-- start SELECTED PASSAGE --
Reinaldo Escobar, Havana, 11 July 2015 — It is very likely that the youngest among us don’t know the reference to the 1951 novel “The Story of a Real Man” by the Soviet writer Boris Polevoy, which tells the story of Alexey Petrovich Maresyev, a fighter pilot who lost both his legs and through a heroic effort continued to pilot a plane and engage in new battles.
Juan Carlos Cremata (born 1961) is the least likely hero of Real Socialism. He is an artist from head to foot, irreverent and lucid, who has left his mark both in the theater and the cinema. He has received numerous national and foreign prizes and a great part of his oeuvre has been dedicated to works for children and teens. Among his most well-known films are Nada (Nothing) and Chamaco (The Kid: Chamaco) as well as works that have circulated via alternative means, as is the case with Crematorio (Crematorium).
-- end SELECTED PASSAGE --
OBJECTIVE A ::
Write out the passage from the article on Juan Carlos Cremata word for word, starting at "Reinaldo Escobar, Havana, 11" and ending at "in new battles.".
OBJECTIVE B ::
Answer these questions using the article on Juan Carlos Cremata:
(i) In what year was the novel by Boris Polevoy published?
(ii) What did the fighter pilot Alexey Petrovich Maresyev lose?
(iii) Which of Cremata's works is named as having circulated via alternative means?
OBJECTIVE C ::
Carry the article on Juan Carlos Cremata forward from its last sentence.
The entries below come from a separate source.
-- start PROVIDED DATA --
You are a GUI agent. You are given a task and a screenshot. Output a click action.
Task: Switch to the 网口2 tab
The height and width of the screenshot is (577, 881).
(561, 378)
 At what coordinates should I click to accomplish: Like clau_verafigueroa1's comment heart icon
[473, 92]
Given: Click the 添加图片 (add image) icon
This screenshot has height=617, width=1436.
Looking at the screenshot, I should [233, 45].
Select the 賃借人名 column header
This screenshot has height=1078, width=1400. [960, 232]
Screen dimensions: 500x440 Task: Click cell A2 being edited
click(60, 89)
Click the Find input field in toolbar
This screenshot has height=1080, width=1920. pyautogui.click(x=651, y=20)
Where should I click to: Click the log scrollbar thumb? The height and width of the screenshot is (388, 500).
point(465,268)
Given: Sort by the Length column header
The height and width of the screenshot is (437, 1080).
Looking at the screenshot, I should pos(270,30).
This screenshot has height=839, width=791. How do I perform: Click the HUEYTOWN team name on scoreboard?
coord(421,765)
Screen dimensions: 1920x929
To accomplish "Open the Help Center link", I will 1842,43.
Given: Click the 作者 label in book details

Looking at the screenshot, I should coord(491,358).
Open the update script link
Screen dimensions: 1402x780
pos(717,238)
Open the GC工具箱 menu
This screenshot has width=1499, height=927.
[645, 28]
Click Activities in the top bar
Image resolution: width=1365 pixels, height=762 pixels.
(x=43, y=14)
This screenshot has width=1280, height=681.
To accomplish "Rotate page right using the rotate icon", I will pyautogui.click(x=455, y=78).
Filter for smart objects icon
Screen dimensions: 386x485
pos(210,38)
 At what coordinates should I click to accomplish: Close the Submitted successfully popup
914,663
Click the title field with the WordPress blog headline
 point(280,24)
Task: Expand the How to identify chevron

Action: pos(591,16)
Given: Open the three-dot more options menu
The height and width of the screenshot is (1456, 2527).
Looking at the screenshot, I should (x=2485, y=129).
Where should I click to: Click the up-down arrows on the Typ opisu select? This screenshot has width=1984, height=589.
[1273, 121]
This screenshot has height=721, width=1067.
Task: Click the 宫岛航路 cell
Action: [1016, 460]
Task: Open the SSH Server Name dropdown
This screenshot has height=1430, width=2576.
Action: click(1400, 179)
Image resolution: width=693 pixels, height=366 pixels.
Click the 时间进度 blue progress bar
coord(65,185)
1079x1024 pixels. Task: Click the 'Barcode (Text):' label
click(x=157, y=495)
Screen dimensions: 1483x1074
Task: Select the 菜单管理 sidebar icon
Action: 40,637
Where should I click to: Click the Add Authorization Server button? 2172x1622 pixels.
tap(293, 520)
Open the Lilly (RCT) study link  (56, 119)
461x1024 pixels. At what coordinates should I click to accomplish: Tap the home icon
-- end PROVIDED DATA --
RIGHT ANSWER A ::
Reinaldo Escobar, Havana, 11 July 2015 — It is very likely that the youngest among us don’t know the reference to the 1951 novel “The Story of a Real Man” by the Soviet writer Boris Polevoy, which tells the story of Alexey Petrovich Maresyev, a fighter pilot who lost both his legs and through a heroic effort continued to pilot a plane and engage in new battles.

RIGHT ANSWER B ::
(i) 1951
(ii) Both of his legs
(iii) Crematorio (Crematorium)

RIGHT ANSWER C ::
However, now Juan Carlos has gotten into serious trouble. Saturday the 3rd and Sunday the 4th of July a work directed by him was staged by the group El Ingenio in the Tito Junco hall of the Bertolt Brecht Theater in Havana. The play was The King is Dying*, by the French-Romanian playwright Eugene Ionesco, the story of a king who resists the idea that death can touch him any day.
The leadership of National Performing Arts decided to suspend the play and accused the prize-winning artist of the worst insults. But, unlike others, Cremata did not choose to remain silent and responded, leaving nothing out.
Defending the censored artist could be dangerous in the short term, but silence, or even worse, complicit approval, would be disastrous.
Now it only remains to see the reaction of the Cuban intellectuals in the face of this despotic display of censorship. Defending the censored artist could be dangerous in the short term, but silence, or even worse, complicit approval, would be disastrous.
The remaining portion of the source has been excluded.